Apesar disso, não podemos deixar de lado a importância, para o estrategista e para o objeto da estratégia, de estarem atentos ao agora. Ingredientes como flexibilidade e capacidade de adaptação fazem toda a diferença. Uma marca conectada vai muito além do conceito de estar presente nas plataformas digitais. Uma marca conectada tem empatia. Está em sintonia com o que pensam, sentem e como as pessoas agem. No tempo delas.

Simples? De forma alguma. O melhor mesmo seria se pudéssemos desacelerar o tempo e fazer com que tudo girasse na nossa velocidade e não na do outro. E veja que interessante o que a neurociência nos traz: muitos cientistas que estudam o tema, como David Eagleman, propõem que é possível manipular o tempo e fazê-lo passar mais lentamente. Concordam que fazer coisas novas cria registros novos no cérebro e, portanto, memórias mais ricas fazem o tempo parecer que passou mais devagar. Aquela atividade entediante de aguardar na sala de espera de um médico parece durar muito enquanto você está nela, mas quando você olha pra trás, a percepção é de que não durou um segundo, isso porque o seu cérebro não registrou nada de novo acontecendo.

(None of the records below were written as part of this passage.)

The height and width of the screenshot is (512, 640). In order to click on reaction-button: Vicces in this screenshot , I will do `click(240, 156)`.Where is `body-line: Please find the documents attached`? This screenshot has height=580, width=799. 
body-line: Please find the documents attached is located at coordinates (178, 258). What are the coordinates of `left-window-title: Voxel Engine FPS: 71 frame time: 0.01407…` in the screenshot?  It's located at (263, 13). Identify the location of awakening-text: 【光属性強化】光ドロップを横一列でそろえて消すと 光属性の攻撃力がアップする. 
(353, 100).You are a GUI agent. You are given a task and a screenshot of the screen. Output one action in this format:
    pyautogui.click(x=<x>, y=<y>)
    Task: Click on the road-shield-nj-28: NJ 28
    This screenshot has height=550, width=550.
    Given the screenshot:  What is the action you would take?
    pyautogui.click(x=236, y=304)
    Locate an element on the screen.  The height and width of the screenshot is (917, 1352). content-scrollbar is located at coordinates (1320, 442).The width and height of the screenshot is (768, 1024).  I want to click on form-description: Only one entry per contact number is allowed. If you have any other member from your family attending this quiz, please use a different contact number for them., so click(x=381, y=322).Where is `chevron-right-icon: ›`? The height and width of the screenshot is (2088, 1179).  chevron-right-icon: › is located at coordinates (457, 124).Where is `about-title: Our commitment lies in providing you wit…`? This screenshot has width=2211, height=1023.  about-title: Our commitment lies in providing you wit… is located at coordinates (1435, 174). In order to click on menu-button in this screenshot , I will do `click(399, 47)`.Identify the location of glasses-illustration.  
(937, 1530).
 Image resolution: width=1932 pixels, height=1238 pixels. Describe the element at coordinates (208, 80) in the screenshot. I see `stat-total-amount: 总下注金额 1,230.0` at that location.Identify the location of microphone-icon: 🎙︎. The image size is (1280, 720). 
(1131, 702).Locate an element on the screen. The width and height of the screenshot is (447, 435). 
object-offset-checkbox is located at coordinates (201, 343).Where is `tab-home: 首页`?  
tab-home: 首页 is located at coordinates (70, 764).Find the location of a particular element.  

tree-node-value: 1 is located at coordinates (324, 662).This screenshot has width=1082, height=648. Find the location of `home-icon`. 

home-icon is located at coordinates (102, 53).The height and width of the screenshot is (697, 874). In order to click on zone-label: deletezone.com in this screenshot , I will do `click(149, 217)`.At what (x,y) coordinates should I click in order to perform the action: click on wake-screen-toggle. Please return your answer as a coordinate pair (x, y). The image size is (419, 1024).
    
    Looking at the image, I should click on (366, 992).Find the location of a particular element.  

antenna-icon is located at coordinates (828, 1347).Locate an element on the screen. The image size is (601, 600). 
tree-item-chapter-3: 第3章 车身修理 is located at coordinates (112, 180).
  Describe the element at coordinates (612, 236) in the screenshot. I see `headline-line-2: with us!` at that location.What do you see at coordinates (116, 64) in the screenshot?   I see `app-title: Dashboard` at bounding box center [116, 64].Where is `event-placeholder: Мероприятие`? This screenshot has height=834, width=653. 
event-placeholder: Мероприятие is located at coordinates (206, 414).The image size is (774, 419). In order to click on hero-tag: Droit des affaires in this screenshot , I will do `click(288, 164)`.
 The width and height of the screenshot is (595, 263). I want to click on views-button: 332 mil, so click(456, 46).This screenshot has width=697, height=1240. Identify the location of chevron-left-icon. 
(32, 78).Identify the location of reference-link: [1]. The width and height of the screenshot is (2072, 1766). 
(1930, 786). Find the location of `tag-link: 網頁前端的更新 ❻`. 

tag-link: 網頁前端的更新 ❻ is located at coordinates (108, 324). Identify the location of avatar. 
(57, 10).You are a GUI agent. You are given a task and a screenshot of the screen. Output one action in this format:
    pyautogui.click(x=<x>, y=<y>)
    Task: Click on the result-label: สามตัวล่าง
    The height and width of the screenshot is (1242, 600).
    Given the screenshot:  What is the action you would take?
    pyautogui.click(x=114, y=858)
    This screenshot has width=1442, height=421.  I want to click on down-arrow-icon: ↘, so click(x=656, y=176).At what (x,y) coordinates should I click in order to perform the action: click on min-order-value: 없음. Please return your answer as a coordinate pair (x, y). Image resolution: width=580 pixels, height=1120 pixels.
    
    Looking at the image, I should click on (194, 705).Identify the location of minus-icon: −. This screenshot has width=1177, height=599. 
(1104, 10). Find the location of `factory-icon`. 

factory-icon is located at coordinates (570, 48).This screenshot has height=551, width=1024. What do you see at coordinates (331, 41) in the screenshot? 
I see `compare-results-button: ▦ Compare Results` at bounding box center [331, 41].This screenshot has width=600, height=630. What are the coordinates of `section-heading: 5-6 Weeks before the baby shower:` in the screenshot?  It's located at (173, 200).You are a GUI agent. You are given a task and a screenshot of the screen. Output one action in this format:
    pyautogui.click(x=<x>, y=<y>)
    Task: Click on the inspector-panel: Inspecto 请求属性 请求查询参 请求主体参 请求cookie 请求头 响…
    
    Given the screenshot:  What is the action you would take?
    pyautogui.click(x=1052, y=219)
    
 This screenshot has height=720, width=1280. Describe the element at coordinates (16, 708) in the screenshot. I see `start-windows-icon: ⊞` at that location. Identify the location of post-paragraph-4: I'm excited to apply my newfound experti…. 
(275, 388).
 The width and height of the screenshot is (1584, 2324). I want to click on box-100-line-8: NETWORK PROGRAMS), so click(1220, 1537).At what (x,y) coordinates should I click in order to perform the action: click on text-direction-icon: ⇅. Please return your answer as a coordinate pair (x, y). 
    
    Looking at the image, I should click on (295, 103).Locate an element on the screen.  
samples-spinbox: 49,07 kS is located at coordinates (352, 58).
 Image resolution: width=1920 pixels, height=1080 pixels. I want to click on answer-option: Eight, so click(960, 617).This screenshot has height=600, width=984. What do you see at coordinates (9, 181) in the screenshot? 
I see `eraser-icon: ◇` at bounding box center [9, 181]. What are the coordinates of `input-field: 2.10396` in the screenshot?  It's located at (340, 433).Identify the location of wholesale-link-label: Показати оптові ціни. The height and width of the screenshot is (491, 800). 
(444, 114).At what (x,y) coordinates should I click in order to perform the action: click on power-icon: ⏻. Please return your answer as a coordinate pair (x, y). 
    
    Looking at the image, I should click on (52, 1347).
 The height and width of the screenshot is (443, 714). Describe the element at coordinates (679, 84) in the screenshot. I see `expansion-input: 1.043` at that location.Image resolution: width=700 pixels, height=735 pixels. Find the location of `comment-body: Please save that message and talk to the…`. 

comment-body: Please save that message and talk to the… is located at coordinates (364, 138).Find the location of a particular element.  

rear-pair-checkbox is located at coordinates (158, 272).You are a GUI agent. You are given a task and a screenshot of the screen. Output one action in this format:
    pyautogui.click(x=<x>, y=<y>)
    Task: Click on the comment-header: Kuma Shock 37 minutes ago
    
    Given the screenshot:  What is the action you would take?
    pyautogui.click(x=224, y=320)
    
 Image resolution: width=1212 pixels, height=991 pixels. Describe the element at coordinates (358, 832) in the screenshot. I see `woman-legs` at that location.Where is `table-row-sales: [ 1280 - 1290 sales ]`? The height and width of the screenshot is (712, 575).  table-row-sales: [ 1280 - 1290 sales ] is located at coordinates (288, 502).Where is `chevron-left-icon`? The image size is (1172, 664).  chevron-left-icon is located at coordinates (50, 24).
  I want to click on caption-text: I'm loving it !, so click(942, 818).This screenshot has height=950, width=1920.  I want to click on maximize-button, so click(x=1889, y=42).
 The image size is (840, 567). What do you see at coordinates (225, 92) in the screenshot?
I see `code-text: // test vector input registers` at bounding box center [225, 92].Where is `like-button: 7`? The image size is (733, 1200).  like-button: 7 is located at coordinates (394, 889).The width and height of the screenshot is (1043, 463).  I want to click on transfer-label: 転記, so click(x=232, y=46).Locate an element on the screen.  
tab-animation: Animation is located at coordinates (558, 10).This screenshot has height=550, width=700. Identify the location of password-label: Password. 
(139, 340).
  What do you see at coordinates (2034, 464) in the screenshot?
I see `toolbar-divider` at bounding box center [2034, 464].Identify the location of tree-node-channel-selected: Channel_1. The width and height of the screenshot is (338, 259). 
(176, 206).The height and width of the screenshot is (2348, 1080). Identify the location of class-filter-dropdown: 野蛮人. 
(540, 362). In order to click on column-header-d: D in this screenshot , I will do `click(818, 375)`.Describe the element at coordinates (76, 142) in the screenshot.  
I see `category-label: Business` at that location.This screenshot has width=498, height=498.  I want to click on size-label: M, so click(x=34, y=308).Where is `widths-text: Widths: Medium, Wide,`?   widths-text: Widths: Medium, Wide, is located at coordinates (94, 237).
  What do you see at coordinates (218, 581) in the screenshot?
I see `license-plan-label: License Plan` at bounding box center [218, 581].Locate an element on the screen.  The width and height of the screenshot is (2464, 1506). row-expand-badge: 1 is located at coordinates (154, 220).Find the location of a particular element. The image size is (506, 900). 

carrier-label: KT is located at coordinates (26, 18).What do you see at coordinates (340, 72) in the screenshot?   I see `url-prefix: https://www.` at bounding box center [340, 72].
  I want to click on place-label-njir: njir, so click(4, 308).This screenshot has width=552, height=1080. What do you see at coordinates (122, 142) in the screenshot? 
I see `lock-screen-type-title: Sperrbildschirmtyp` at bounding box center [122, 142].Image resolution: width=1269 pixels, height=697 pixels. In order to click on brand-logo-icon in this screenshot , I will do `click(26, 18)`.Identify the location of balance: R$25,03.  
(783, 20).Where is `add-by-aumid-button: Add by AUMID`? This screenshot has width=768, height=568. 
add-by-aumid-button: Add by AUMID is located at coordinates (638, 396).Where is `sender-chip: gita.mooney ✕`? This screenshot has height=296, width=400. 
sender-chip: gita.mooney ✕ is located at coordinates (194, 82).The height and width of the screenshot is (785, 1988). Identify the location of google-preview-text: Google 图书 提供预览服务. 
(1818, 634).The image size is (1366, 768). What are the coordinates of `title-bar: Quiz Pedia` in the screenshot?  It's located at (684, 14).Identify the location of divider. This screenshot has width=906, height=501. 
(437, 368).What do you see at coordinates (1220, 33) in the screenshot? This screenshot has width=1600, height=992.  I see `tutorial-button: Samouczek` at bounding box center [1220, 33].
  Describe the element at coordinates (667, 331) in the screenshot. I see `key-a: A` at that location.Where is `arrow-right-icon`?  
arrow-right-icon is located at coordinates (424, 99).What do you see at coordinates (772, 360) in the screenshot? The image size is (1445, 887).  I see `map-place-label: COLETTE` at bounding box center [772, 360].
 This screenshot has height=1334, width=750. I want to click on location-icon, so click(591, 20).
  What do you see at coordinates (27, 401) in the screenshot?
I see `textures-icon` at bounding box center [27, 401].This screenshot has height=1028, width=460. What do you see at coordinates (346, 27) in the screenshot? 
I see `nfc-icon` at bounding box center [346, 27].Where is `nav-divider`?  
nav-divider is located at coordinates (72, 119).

Este conceito traz para mim um jeito novo de tentar resolver meus dilemas com o tempo. Uma boa notícia para nossa relação com as marcas e para nossa vida. Quando pular as sete ondas, tentando prever meu 2019, já sei o que pedir: um novo ano cheio de experiências novas, de perguntas para as quais ainda não tenho respostas, de novos caminhos. Como diria o Chapeleiro Maluco à Alice, no País das Maravilhas: “Se você vivesse com ele (o tempo) em boas pazes, ele faria qualquer coisa que você quisesse com o relógio”. Quem sabe assim possamos esticá-lo ou fazê-lo passar mais depressa? Eu vou tentar.